- **Required action**
Copy each line from the entries that the word "beside" appears in.

[Stored data entries]
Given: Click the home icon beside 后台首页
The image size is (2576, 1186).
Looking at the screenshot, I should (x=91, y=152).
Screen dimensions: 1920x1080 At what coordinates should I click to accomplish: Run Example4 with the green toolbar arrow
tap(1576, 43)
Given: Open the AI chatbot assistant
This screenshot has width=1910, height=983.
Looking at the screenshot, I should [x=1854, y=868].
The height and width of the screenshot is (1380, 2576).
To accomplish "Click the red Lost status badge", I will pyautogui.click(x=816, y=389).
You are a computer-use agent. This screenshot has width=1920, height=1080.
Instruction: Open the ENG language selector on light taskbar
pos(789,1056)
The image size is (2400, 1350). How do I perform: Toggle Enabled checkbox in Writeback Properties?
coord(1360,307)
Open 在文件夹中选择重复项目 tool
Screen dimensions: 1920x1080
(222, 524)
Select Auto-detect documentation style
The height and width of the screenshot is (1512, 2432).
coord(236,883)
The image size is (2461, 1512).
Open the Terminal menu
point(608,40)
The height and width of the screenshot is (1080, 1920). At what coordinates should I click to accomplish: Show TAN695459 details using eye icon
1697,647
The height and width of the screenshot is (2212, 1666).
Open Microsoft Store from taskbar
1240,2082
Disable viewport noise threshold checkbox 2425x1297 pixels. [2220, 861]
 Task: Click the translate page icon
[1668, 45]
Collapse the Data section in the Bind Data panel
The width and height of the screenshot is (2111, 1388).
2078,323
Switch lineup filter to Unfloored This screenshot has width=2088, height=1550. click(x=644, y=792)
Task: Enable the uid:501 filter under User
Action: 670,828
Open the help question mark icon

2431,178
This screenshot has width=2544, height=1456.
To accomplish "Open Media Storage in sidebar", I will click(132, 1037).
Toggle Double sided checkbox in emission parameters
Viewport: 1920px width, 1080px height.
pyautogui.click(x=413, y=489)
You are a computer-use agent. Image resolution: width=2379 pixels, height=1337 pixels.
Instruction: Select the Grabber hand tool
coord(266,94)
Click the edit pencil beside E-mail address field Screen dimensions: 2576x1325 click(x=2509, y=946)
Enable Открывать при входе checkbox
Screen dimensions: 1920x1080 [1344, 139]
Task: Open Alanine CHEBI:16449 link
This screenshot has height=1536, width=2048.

- **Response to this exercise**
Given: Click the home icon beside 后台首页
Click the edit pencil beside E-mail address field Screen dimensions: 2576x1325 click(x=2509, y=946)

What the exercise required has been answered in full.